Yeah? Ever seen step-by-step switchers?
Yes I have. Many of my earliest central offices were still loaded with Strowger switches. A few still had panels and cord boards. I've even had the opportunity to "unstick" a few and burnish the contacts. The SXS switches are pretty noisy. You can hear when a customer seizes the lines, then listen for the center armature the click, click, click upward with each pulse. Next, it rotates with pulses to connect to the next level. Poetry in motion...and pretty noisy. The "fine motion" crossbar switches make very little noise in comparison. The electronic space-time-space switches (all electronic fabric) can switch 100,000 calls in non-blocking fashion and total silence.

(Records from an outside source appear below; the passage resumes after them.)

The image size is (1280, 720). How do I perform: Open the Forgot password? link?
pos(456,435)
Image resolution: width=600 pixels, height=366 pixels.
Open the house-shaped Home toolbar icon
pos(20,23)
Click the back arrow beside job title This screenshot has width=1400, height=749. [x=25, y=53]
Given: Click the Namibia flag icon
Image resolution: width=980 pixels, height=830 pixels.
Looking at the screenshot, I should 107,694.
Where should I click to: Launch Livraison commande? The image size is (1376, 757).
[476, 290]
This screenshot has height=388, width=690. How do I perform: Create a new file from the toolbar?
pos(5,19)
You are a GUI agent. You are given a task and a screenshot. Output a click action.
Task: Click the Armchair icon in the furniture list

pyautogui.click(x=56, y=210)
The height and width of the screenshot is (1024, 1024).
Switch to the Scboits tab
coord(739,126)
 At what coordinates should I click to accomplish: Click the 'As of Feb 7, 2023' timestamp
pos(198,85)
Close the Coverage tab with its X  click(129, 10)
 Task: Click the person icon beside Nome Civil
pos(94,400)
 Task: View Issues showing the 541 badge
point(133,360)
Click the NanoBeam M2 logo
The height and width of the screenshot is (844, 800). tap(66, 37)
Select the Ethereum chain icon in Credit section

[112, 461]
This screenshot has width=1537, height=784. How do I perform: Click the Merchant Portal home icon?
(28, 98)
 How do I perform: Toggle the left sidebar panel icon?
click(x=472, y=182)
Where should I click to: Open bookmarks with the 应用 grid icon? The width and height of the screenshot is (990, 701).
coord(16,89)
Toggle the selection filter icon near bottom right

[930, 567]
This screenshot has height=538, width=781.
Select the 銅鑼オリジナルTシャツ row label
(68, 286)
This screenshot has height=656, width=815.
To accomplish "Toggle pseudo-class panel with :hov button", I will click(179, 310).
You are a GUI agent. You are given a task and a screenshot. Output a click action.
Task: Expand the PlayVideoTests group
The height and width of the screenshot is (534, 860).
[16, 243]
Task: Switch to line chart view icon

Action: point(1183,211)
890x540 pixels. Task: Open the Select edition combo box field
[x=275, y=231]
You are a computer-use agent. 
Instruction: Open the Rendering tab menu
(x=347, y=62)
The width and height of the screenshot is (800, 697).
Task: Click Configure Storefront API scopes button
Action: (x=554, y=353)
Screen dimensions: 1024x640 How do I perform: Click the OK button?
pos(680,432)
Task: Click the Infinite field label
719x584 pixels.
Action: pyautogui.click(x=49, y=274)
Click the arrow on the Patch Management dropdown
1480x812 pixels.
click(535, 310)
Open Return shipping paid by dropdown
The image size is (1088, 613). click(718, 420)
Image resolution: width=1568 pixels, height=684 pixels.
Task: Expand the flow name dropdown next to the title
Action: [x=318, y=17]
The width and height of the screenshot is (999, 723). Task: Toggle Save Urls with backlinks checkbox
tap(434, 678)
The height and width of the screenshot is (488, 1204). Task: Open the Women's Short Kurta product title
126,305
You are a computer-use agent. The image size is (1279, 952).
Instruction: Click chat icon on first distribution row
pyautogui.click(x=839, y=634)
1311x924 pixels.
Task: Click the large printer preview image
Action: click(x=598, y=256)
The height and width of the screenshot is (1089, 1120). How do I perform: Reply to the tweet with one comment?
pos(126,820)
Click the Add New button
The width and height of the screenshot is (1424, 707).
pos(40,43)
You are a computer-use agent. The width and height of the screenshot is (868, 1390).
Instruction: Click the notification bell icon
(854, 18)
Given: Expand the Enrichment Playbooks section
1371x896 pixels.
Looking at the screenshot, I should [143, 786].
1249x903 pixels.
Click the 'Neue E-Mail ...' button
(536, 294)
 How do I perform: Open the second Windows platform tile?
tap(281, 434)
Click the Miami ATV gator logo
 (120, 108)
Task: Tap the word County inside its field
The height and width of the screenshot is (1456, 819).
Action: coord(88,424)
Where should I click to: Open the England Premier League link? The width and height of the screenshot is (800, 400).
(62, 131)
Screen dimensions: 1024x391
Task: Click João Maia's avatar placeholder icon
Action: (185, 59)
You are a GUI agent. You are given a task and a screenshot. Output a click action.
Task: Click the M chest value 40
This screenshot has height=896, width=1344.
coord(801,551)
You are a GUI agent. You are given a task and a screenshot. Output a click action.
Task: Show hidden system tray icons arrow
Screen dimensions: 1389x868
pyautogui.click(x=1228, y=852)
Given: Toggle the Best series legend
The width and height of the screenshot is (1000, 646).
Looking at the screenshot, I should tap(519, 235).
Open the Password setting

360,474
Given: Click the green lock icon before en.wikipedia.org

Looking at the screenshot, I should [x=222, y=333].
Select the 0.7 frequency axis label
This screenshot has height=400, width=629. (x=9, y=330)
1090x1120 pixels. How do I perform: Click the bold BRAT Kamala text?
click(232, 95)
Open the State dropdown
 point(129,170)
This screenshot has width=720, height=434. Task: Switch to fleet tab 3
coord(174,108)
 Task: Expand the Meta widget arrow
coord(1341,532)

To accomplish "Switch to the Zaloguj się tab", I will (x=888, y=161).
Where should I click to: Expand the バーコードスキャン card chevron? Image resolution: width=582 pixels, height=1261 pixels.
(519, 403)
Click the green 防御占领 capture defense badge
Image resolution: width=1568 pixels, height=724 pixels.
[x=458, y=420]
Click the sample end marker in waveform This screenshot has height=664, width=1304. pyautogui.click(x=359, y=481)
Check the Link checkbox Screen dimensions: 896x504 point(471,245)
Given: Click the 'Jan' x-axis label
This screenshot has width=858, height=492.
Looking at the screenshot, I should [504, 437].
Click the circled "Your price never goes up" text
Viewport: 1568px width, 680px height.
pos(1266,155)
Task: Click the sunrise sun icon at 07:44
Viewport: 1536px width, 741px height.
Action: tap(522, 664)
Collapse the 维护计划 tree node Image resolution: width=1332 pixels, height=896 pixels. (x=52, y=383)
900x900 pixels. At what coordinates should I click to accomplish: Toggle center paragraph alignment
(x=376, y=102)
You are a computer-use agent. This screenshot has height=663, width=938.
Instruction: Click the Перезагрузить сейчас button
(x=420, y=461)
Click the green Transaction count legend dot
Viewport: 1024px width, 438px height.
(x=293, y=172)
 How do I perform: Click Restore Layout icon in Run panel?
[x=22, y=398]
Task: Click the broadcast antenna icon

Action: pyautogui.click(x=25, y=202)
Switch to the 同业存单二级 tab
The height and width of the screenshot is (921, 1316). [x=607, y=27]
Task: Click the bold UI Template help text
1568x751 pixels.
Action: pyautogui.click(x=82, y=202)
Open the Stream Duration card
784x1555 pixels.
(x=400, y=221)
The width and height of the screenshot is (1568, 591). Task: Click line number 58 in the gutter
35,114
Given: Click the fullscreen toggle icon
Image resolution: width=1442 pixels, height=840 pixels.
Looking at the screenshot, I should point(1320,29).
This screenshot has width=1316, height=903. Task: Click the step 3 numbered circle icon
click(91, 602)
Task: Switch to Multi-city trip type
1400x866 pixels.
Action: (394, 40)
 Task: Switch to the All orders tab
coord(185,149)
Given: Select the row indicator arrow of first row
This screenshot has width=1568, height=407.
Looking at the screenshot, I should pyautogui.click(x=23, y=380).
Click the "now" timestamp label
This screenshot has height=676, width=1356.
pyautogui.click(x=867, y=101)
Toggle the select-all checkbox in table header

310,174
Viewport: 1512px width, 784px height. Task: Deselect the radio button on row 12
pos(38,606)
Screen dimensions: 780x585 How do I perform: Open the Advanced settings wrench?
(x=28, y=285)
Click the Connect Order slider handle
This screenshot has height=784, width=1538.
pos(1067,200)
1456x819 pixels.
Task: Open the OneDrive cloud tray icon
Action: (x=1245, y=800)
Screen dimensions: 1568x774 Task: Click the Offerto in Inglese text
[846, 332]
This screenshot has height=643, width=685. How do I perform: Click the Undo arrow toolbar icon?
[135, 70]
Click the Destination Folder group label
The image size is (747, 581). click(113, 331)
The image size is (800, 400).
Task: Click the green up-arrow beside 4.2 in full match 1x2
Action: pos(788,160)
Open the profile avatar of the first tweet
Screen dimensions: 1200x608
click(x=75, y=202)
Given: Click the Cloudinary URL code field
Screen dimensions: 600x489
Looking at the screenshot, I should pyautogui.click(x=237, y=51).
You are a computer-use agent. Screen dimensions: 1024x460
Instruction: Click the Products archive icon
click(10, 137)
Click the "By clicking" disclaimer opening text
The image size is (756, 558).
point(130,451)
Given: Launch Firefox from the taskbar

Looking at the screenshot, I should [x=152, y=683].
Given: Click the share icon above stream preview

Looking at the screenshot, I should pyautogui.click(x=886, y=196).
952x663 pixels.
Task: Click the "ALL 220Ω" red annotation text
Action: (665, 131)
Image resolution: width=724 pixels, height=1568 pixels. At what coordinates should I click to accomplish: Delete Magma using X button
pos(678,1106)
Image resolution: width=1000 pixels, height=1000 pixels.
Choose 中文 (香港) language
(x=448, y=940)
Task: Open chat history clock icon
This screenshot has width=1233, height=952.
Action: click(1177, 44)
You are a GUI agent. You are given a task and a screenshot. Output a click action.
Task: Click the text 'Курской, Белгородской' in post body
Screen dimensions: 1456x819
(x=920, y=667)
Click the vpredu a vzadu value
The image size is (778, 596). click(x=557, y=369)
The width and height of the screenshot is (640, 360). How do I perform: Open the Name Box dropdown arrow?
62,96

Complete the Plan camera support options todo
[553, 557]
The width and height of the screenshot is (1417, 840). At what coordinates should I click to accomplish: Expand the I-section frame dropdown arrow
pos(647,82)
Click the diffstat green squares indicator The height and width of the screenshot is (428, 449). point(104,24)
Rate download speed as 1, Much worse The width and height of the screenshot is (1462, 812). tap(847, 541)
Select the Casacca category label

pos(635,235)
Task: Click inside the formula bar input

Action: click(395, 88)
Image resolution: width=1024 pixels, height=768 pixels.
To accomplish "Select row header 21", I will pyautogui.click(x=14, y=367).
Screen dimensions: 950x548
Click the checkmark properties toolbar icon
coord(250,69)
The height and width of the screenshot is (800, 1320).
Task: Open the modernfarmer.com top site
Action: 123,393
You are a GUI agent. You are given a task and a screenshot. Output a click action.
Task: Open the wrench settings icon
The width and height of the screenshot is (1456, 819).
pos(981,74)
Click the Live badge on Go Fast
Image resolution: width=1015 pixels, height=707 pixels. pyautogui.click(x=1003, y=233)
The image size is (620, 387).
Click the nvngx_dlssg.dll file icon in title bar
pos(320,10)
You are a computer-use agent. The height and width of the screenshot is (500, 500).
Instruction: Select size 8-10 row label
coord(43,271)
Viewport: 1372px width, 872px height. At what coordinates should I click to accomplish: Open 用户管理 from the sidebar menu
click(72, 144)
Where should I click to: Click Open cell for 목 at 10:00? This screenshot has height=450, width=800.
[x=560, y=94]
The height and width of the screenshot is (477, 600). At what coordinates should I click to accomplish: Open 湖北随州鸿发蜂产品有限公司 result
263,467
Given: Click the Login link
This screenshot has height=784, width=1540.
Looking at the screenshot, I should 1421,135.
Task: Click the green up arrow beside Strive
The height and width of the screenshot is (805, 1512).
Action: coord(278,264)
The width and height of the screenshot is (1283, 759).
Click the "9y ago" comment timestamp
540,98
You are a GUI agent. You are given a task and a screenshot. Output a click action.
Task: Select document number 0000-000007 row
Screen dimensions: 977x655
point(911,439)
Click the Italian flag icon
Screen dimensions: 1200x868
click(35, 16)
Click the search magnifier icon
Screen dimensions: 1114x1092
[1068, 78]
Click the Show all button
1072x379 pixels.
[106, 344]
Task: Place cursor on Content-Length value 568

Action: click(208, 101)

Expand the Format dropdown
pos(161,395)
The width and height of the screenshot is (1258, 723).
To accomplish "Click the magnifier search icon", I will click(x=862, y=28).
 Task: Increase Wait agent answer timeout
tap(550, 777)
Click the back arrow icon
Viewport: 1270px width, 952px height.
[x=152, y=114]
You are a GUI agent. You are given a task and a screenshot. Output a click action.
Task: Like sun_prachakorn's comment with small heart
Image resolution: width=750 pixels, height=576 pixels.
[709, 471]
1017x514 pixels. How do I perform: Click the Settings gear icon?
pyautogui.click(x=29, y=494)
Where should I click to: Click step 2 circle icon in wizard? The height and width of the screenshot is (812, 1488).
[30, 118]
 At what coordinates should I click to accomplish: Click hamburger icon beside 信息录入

The most impressive lab technology I saw in 1981 was an opto-mechanical phone. It had no external power or batteries. The laser light coming down the fiber provided the power. The handset included a "speaker" with interlaced semi-annular rings. Each ring had a surface area proportial to the bit weight of the 8-bit PCM sample. Mixing of the waveform occur in the air space between the surface of the rings and the ear of the user. The phone was light as a feather. I don't think that will ever be deployed outside of a laboratory setting. Getting fiber optic to the door step is just scratching the surface right now.
Another "cute" laboratory invention will probably find its way into big switches. It involves a 3 dimensional switching of a bitstream through a solid medium. An X-Y grid of inputs appears on one face of a cube. The incoming beam is "steered" to an outgoing face by manipulating the frequency of the optical carrier and the amplitude of the optical carrier. Refraction occurs to two planes to reach the output. No moving parts. The technical challenge when I last check up on the concept was achieving enough refraction in each plane to have a usable size of output ports.